O novo álbum resulta desse processo de amadurecimento e mudanças, parte forçada, parte planejada, soando como uma tentativa de criar uma ordem dentro do caos que costuma tomar conta nas canções do grupo. Segundo Geordie Greep, o vocalista e guitarrista, eles queriam mais drama no novo disco. E é isso o que eles oferecem, uma acentuação da tensão (elemento sempre presente na sonoridade da banda) e mais momentos de drama e também de calmaria.
O disco tem apenas oito canções em que se esparramam uma enormidade de ideias e elementos sonoros, camadas de instrumentos que se somam às estruturas oscilantes dos arranjos, mais uma vez conduzidas de forma magistral pela bateria de precisão matemática de Morgan Simpson, tanto nos momentos mais explosivos (John L), quanto nos mais suaves (Marlene Dietrich) ou de puro exercício técnico (Chondromalacia Patella e Dethroned). Embora um trio, há um grupo de músicos convidados no disco, que são responsáveis por trazer toda a gama de elementos e instrumentações às canções.

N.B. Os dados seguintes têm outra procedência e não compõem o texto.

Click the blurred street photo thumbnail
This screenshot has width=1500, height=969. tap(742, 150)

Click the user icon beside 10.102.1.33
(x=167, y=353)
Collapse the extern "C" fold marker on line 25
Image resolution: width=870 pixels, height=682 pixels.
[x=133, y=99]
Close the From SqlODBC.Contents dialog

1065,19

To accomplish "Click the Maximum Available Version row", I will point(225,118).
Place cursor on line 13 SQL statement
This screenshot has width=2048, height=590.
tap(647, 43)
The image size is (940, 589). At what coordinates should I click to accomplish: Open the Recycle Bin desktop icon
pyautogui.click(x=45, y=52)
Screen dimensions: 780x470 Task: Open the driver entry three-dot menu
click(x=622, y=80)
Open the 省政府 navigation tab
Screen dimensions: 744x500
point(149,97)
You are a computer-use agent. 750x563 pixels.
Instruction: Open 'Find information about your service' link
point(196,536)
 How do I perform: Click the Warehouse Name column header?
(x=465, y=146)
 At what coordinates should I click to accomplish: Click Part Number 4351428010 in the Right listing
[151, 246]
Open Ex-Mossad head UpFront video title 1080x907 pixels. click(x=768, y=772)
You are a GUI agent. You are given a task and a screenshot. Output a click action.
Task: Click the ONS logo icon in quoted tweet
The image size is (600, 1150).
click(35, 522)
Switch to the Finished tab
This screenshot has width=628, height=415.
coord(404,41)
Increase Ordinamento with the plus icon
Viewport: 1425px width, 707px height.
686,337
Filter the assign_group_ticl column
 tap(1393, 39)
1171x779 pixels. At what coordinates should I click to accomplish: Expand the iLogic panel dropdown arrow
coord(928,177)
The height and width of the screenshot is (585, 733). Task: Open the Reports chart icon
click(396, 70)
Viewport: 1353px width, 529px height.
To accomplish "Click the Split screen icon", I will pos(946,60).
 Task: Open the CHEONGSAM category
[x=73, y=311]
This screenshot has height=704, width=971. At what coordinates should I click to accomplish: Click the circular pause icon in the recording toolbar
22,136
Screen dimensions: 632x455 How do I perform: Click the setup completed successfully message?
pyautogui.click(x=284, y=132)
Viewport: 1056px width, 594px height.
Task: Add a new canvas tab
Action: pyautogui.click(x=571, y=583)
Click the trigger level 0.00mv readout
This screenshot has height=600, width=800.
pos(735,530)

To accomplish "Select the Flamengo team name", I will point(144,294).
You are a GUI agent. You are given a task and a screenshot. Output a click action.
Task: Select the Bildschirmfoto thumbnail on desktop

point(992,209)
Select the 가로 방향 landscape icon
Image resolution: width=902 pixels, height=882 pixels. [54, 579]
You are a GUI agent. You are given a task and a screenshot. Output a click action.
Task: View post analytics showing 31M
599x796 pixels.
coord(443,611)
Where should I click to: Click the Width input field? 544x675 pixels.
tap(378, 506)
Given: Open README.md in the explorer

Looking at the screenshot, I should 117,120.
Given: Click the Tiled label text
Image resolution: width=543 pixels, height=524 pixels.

+++ CRÍTICA | Black Country, New Road – For The First Time
Entre a continuidade e a mudança, o Black Midi optou pela segunda. Cumpriram o desafio sem se desviarem de sua rota, Cavalcade se distancia de Schlagenheim em vários pontos, se aproxima em alguns outros, mas mantém o grupo dentro de sua trilha tortuosa e que exige muitas audições pra entender suas retas e curvas, ou seja, seguem desafiadores.
INFORMAÇÕES:
LANÇAMENTO: 26/05/2021
GRAVADORA: Rough Trade
FAIXAS: 08
TEMPO: 42:24 minutos
PRODUTOR: John “Spud” Murphy e Marta Salogni
CURIOSIDADES: Em entrevista o vocalista Geordie Greep afirmou que com o tempo todos ficaram entediados com o primeiro álbum | A ideia inicial era trabalhar com vários produtores | A versão japonesa tem faixas bônus: “Despair” e “Cruising”
DESTAQUES: “John L”, “Chondromalacia Patella” e “Ascending Forth”.